**Supplied material**
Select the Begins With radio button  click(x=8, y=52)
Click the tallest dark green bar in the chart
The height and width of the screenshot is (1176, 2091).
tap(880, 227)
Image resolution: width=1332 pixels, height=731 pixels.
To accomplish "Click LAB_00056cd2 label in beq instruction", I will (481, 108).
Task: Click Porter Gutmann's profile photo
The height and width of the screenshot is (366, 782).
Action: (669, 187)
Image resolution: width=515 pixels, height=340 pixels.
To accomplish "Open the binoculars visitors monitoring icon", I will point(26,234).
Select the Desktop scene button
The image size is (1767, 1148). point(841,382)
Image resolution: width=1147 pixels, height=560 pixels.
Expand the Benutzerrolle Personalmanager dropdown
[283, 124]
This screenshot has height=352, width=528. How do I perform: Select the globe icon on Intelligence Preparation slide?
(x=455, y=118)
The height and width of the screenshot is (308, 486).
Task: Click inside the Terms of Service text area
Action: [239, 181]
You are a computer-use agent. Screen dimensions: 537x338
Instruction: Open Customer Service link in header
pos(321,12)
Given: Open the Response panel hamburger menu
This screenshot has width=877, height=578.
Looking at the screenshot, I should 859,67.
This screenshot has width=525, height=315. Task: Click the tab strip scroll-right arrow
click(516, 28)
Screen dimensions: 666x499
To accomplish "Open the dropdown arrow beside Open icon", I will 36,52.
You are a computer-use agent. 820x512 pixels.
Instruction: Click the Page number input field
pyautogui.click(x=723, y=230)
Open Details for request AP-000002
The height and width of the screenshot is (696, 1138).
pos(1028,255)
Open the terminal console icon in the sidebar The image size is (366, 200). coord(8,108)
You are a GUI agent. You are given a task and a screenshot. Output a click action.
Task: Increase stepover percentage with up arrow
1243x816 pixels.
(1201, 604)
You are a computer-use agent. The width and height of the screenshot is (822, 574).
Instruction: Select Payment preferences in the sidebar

**Given exercise**
Copy out all of the items above, changing "dropdown" to "drop-down" wherever it occurs and leaving everything else the same.

**Response to this exercise**
Select the Begins With radio button  click(x=8, y=52)
Click the tallest dark green bar in the chart
The height and width of the screenshot is (1176, 2091).
tap(880, 227)
Image resolution: width=1332 pixels, height=731 pixels.
To accomplish "Click LAB_00056cd2 label in beq instruction", I will (481, 108).
Task: Click Porter Gutmann's profile photo
The height and width of the screenshot is (366, 782).
Action: (669, 187)
Image resolution: width=515 pixels, height=340 pixels.
To accomplish "Open the binoculars visitors monitoring icon", I will point(26,234).
Select the Desktop scene button
The image size is (1767, 1148). point(841,382)
Image resolution: width=1147 pixels, height=560 pixels.
Expand the Benutzerrolle Personalmanager drop-down
[283, 124]
This screenshot has height=352, width=528. How do I perform: Select the globe icon on Intelligence Preparation slide?
(x=455, y=118)
The height and width of the screenshot is (308, 486).
Task: Click inside the Terms of Service text area
Action: [239, 181]
You are a computer-use agent. Screen dimensions: 537x338
Instruction: Open Customer Service link in header
pos(321,12)
Given: Open the Response panel hamburger menu
This screenshot has width=877, height=578.
Looking at the screenshot, I should 859,67.
This screenshot has width=525, height=315. Task: Click the tab strip scroll-right arrow
click(516, 28)
Screen dimensions: 666x499
To accomplish "Open the drop-down arrow beside Open icon", I will 36,52.
You are a computer-use agent. 820x512 pixels.
Instruction: Click the Page number input field
pyautogui.click(x=723, y=230)
Open Details for request AP-000002
The height and width of the screenshot is (696, 1138).
pos(1028,255)
Open the terminal console icon in the sidebar The image size is (366, 200). coord(8,108)
You are a GUI agent. You are given a task and a screenshot. Output a click action.
Task: Increase stepover percentage with up arrow
1243x816 pixels.
(1201, 604)
You are a computer-use agent. The width and height of the screenshot is (822, 574).
Instruction: Select Payment preferences in the sidebar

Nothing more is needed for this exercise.